Discours du Pape Benoît XVI à la Rote romaine :
Le mariage n'est pas un choix impossible |
|
Le 10 février 2009 -
(E.S.M.) -
Dans la matinée du jeudi 29 janvier 2009, le Pape Benoît XVI a reçu en
audience, dans la salle Clémentine, les juges, les officiaux et les
collaborateurs du Tribunal de la Rote romaine, à l'occasion de
l'inauguration de l'année judiciaire.
|
Le pape Benoît XVI à
l'occasion de l'inauguration de l'année judiciaire- Pour
agrandir l'image ►
Cliquer
Discours du Pape Benoît XVI à la Rote romaine :
Le mariage n'est pas un choix impossible
Le 10 février 2009 - Eucharistie Sacrement de la Miséricorde
-
Auparavant, dans la salle des
Bénédictions, S.Exc. Mgr Fernando Filoni, substitut de la secrétairerie
d'Etat, avait célébré la Messe pour les participants à l'audience. Nous
publions ci-dessous le discours du Saint-Père prononcé à cette occasion:
Illustres juges, officiaux et collaborateurs du Tribunal de la Rote romaine!

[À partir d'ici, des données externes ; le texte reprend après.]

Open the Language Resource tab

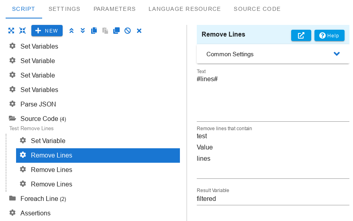(x=184, y=9)
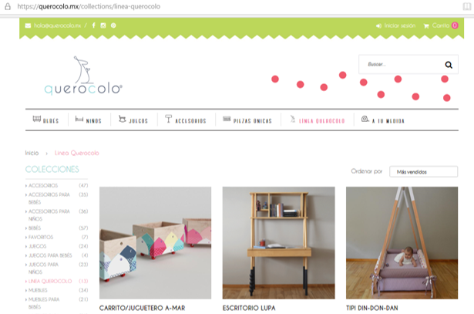Go to A tu medida menu
The width and height of the screenshot is (474, 314).
383,120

L'inauguration solennelle de l'activité judiciaire de votre Tribunal m'offre
cette année également la joie d'en recevoir aujourd'hui les membres
éminents : Monseigneur le doyen, que je remercie de sa noble adresse de
salut, le Collège des prélats-auditeurs, les officiaux du Tribunal et les
avocats du "Studio Rotale". Je vous adresse à tous mon salut cordial, ainsi
que l'expression de ma satisfaction pour les tâches importantes dont vous
vous occupez, en tant que fidèles collaborateurs du Pape et du Saint-Siège.
Vous attendez du Pape, au début de votre année de travail, une parole qui
soit pour vous une lumière et une orientation dans le déroulement de vos
tâches délicates. Les thèmes que nous pourrions aborder en cette
circonstance pourraient être nombreux, mais vingt ans après l'allocution de
Jean-Paul II sur l'incapacité psychique dans les causes de nullité
matrimoniale du
5 février 1987 (AAS 79 [1987], pp. 1453-1459; cf. orlf n. 6
du 10 février 1987) et du
25 janvier 1988 (AAS 80 [1988], pp. 1178-1185; cf.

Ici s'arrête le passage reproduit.